A few things that really spoke to me were CHALLENGE = CHANGE, Satan wants my faith and Keep looking for 1 small rain cloud because the rains will come!!!

I am challenged every morning when my feet hit the floor. My challenges may not be as big as your challenges but we all have them and we can either give up or face them head on. It may seem easier to give up at some moment in time but really in the end it probably makes life harder. I love a good challenge and I LOVE to win!!! But change is not as easy for me to accept sometimes. God requires us to change so that we can become what He designed us to be. I want to be what God wants me to be, even it that does mean change on my part!!!

"Satan wants my faith." Think about this for a minute, maybe even say it again out loud. This is powerful and true!! Just to think that Satan wants any part of me makes me realize that he wants it for a reason. If it wasn't going to injure his pride in someway or exalt God in some way then Satan would not give it a second thought but if he wants it, it must be something worth having, something GRAND, something that I need to hold on to!! I pray that I remember this next time I am going through a challenge so that I do not just throw the towel in and you do the same!!
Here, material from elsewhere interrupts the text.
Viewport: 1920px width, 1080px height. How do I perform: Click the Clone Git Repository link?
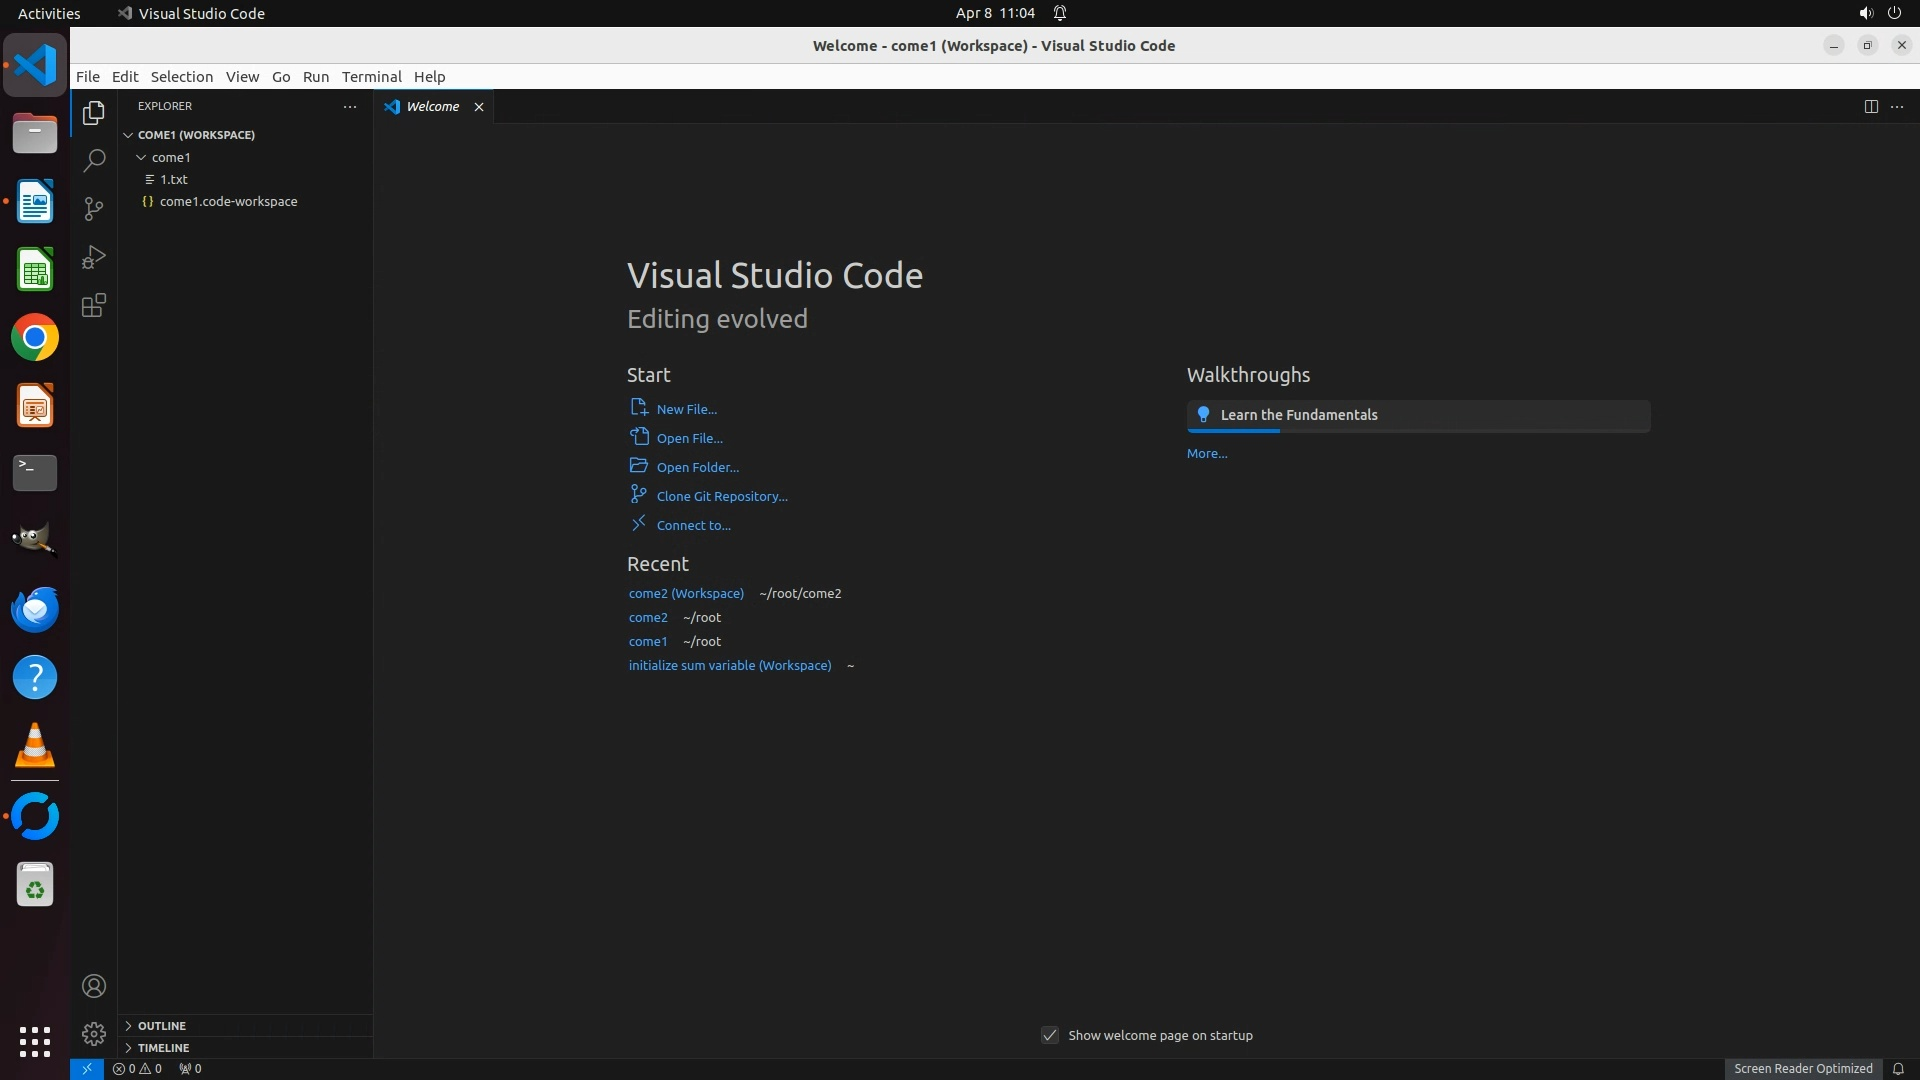pyautogui.click(x=721, y=496)
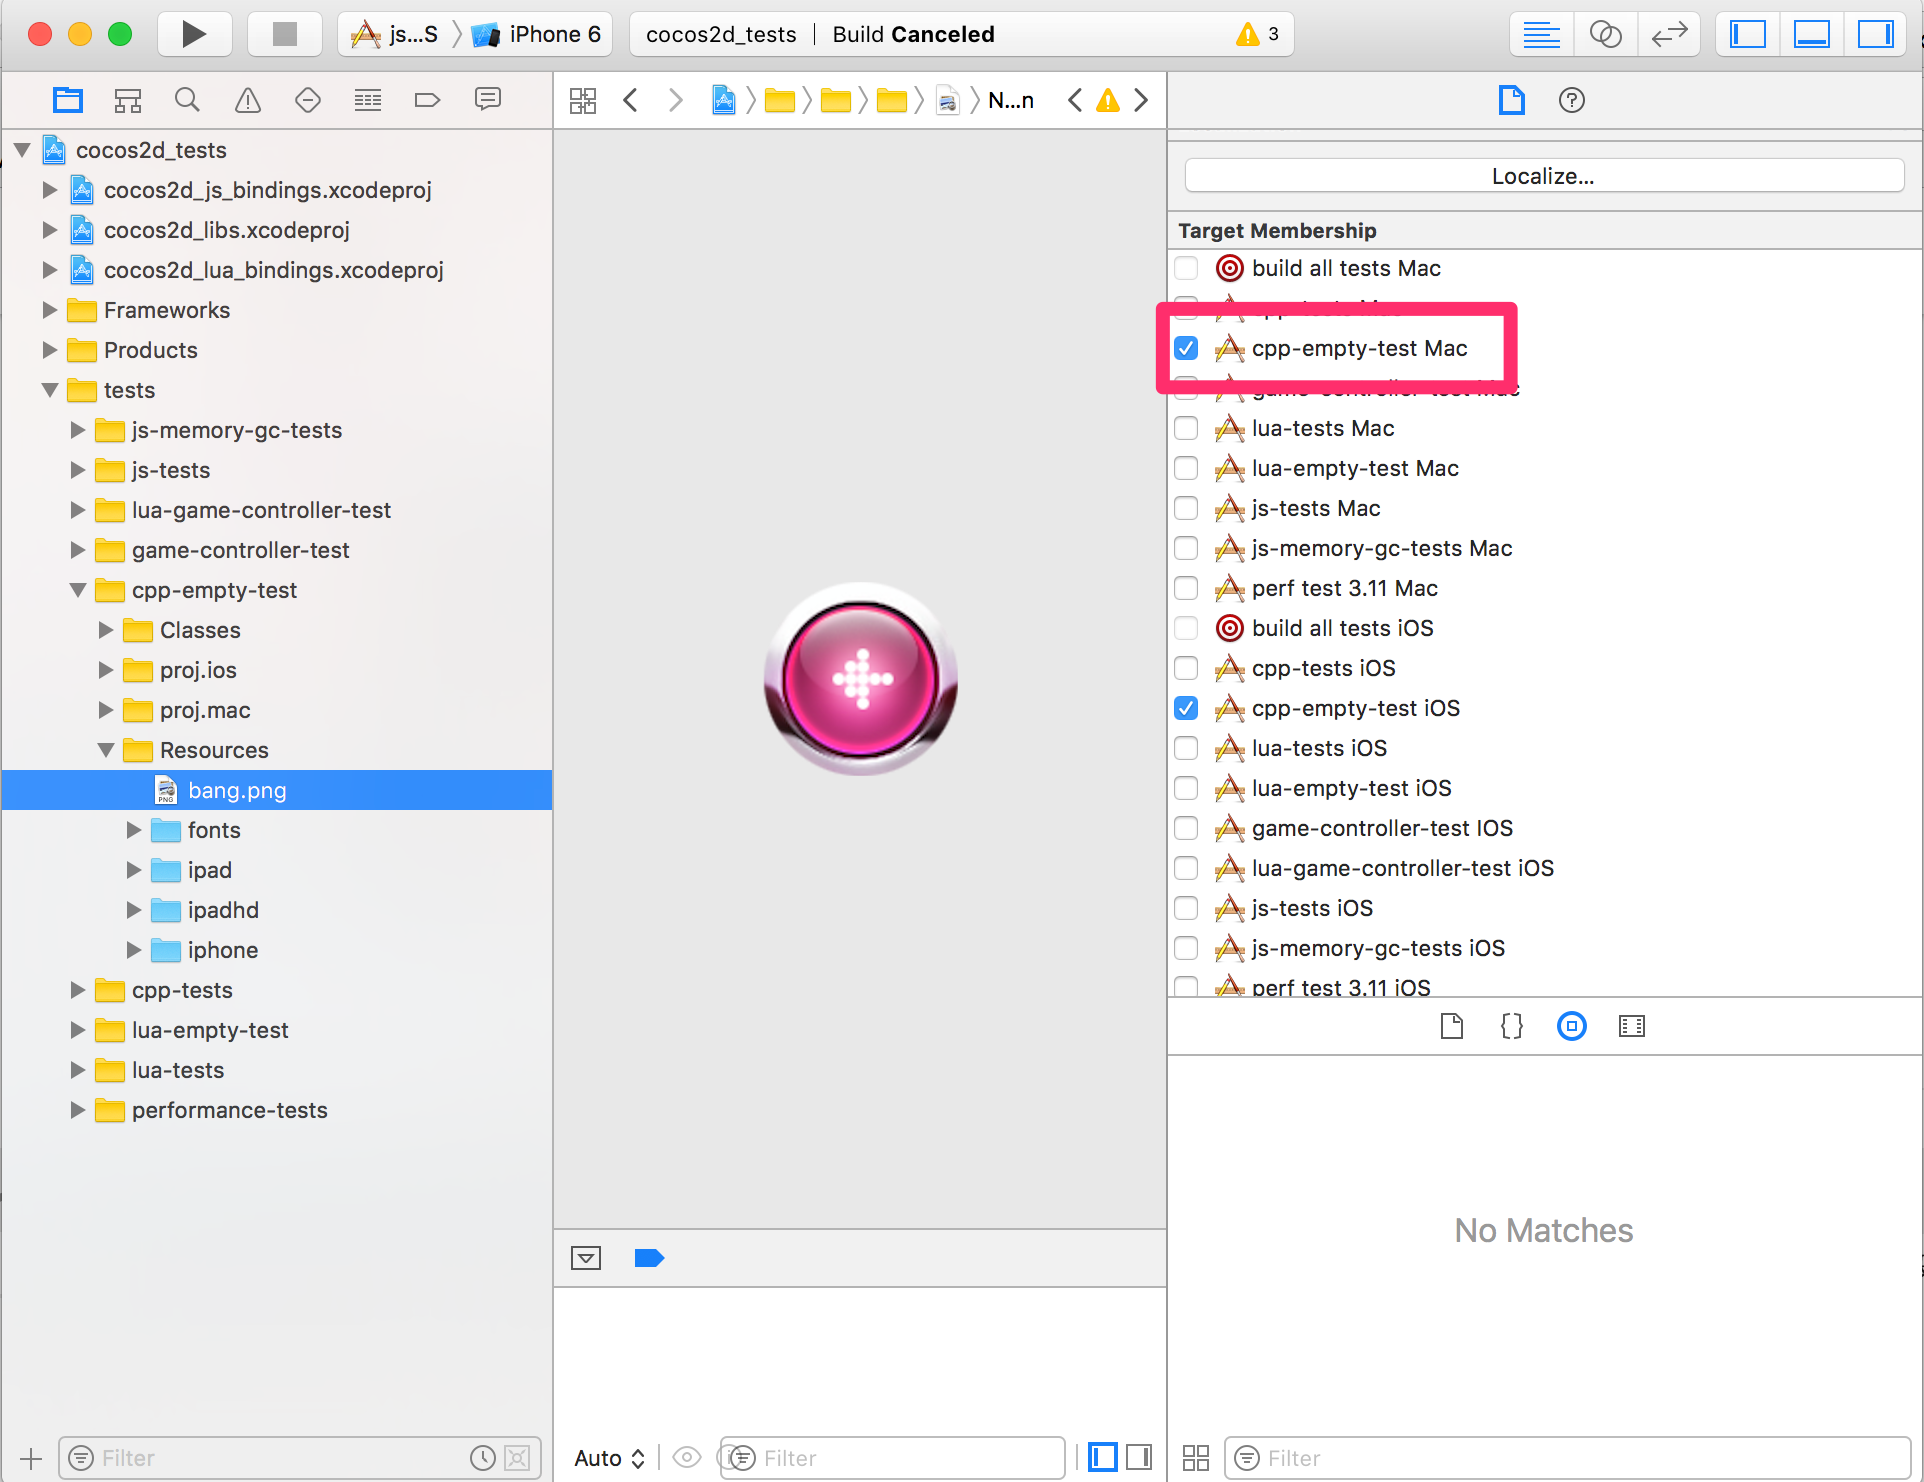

"Keep looking for 1 small rain cloud because the rains will come!" This applies to our land and our life. Do not give up, keep on keeping on because I know that I know that I know that God will send the rain, whether it be healing rain on your heart, soul and spirit or thirsting rain on our parched land. God is a faithful God and He loves us and wants what is the ultimate best for our lives. He never forgets about you and He will never stop loving you! It makes my ears burn and my heart ache when I hear people say "God is punishing me", REALLY because you must not serve the same God I serve!! My God is a loving, gentle God and yes we will have hardships and droughts but it is not because God is angry with you! It is because God wants us to want Him, He wants a real relationship with each of us and He wants to build us up and make us strong so that we can speak of His goodness to others. He wants to see good changes in all of us. There have been areas of my life recently where I am between the rains but I am holding on to God's mighty promise that He will send us an amazing rain, in fact, I think I can see some rain clouds rolling in!

There were many more things that Beth Moore said during the past seven weeks that chipped away at my outer shell and caused some cracks, actually the first session of the study caused a lot of cracks and each week it continued until huge chunks were plummeting to the ground around me! Remember in one of my past blogs my word for this year...CHANGE...well after the past seven weeks I can say that I have taken some major steps in that direction.

And just in case Beth Moore ever does stumble across this blog post... Thank you my dear, sweet friend for your obedience to God in writing exactly what I needed to hear during this season of my life. You truly are a God-send and you will forever hold a special place in my heart!!